JP2008232519A (Mitsubishi Hitachi and Zhongsheng Steel, hereinafter referred to as D1) discloses the exhaust-type longitudinal plate cooling technology. See Figure 1: hot sinter falls from the tail of the sintering machine into the feed chute, and accumulates materials at a certain height in the chute. Column, on the one hand, it plays the role of uniform feeding, and on the other hand, it plays the role of material sealing to prevent wind from entering the feed port. The mineral material continues downward through the hood and then enters the plate cooling machine body, where it is pushed into a material column of a certain height. At the same time, affected by the negative pressure of the exhaust fan, the air near the plate cooler will be sucked into the material column through the louver air inlet device, and pass through the material column from bottom to top to exchange heat with it. After the heat exchange is completed, the air will flow from The top surface of the material column passes through the air outlet, is sent to the gravity dust collector and waste heat boiler, and is finally discharged outside after passing through the exhaust fan. The sintered material cooled by air forms an annular accumulation area with a 37-degree stacking angle triangle on the lower tray of the plate cooler. When it is rotated to the discharge area, the sintered material is scraped off by the scraper device to complete the cooling process. Enter the next process link.
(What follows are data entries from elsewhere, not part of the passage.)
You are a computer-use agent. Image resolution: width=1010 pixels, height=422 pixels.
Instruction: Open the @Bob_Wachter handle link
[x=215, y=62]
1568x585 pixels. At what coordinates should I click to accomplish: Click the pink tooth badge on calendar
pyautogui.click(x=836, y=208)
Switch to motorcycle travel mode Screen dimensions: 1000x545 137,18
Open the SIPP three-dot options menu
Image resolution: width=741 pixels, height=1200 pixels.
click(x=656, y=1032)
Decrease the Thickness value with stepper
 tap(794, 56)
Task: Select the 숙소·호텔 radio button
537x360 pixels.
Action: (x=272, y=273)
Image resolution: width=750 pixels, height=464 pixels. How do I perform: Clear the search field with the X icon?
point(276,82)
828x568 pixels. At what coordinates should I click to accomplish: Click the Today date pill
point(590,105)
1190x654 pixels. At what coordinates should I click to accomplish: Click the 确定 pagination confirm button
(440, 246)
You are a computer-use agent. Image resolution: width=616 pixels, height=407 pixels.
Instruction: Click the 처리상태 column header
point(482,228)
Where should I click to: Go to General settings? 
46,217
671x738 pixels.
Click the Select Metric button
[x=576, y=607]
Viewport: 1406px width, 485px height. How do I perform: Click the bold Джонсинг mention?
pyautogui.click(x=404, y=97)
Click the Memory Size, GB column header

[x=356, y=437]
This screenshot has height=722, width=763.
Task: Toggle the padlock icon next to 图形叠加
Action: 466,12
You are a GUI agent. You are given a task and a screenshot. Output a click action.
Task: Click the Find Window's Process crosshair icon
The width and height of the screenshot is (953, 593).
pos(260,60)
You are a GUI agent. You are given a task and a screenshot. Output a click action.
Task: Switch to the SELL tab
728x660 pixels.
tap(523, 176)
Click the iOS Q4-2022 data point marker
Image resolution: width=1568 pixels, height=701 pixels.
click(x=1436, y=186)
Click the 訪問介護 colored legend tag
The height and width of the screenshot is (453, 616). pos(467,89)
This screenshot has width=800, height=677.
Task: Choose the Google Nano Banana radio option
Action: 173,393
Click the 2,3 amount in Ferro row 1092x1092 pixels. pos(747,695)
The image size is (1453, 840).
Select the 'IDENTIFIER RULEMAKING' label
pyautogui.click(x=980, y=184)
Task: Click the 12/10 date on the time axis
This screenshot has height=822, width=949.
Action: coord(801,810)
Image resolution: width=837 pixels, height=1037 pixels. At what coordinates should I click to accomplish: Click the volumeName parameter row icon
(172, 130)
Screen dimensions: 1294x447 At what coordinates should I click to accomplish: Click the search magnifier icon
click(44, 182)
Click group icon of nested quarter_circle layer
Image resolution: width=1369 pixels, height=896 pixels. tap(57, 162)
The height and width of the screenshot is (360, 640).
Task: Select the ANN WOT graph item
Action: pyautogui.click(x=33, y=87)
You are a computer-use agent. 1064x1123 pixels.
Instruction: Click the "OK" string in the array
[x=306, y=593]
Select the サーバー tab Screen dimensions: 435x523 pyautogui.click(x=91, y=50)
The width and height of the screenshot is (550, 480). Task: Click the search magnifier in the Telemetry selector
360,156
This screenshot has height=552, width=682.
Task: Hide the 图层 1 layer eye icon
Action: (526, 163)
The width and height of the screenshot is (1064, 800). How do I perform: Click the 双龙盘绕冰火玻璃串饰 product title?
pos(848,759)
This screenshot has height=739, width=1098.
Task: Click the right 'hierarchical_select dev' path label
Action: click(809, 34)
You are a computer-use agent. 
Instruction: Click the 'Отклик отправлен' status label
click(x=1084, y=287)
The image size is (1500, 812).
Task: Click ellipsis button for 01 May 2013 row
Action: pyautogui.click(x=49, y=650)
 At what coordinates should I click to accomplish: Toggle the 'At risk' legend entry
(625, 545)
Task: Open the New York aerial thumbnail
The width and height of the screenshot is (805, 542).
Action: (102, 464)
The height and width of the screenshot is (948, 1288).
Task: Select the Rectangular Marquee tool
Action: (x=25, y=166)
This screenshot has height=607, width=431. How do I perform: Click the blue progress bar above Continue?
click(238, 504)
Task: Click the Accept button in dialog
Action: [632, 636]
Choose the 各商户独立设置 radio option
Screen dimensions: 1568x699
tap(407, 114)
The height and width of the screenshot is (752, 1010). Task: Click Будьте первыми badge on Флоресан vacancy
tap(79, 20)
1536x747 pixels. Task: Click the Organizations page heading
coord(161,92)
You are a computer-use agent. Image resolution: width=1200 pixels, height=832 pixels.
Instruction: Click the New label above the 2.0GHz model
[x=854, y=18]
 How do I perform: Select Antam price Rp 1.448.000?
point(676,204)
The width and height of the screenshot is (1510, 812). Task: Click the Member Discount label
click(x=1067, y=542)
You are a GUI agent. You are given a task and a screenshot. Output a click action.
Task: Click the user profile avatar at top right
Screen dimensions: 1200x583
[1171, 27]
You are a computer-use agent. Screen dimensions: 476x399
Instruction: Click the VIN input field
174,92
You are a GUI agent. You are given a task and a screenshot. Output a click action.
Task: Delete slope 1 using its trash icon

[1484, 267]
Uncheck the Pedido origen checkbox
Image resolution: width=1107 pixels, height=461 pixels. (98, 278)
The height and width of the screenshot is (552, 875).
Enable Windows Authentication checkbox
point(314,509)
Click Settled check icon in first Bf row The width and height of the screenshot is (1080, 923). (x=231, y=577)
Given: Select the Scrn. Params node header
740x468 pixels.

Although Mitsubishi Hitachi and Zhongsheng Steel's "exhaust longitudinal plate cooling technology" has made significant progress compared with conventional technology, it still has the following five shortcomings:

1) The overall height requirement of the device is too high: Since the "ventilated longitudinal plate cooling technology" adopts the ventilation method, a material seal must be set at the feed inlet, which is the material column accumulated in the feed chute in Figure 1 of D1. The standard material seal height is 1.2 to 1.5 times the height of the material column in the disc cooling machine box. This virtually increases the height of the entire plate cooling device. During construction and installation, either the elevation of the entire sintering machine needs to be raised, or the civil construction plane of the plate cooling machine needs to be dug downwards. No matter which method you choose, it will cause a high investment cost, which is not cost-effective in terms of economic indicators;

2) Open-circuit circulation of air flow leads to low utilization rate of waste heat and pollutes the environment: Since the air flow of "exhaust-type longitudinal plate cooling technology" is open-circuit, the air from the waste heat boiler is directly discharged and is not recycled. This has caused more than 100 The sensible heat of air at a certain temperature is wasted, and the discharged air contains a large amount of small particles of dust, causing a certain degree of particle pollution to the atmosphere;

3) Material wear at the feed inlet is serious: Since the "ventilated longitudinal plate cooling technology" sets a material seal at the feed chute, there will be a friction distance between the lower part of the material seal and the upper surface of the material surface in the plate cooling machine body. At this time, the sintered material is easily pulverized and broken when rubbed under the double-layer harsh working conditions of high temperature and upper material column extrusion, thereby reducing the yield of the sintering machine;

4) Serious environmental pollution: Due to the negative pressure exhaust technology adopted by the "ventilated longitudinal plate cooling technology", it does not have a sealing cover device on the lower tray of the box. In this way, when the sinter is scraped off by the scraper device, it is easy to cause a large number of fine particles and dust to splash. And once the exhaust fan fails to be repaired, all the material dust pushed around the plate cooling machine will enter the atmosphere, causing a severe impact on the operating environment next to the machine;

5) The thermal efficiency of the waste heat boiler has not reached the highest level: Because the "exhaust type longitudinal plate cooling technology" does not accurately classify the air passing through the discharge layer according to the wind temperature, but all the air is mixed into the waste heat boiler, so when the air temperature at the outlet of the low temperature section is too low When, it will inevitably lower the temperature of the air entering the waste heat boiler, thereby reducing the thermal efficiency value of the waste heat boiler.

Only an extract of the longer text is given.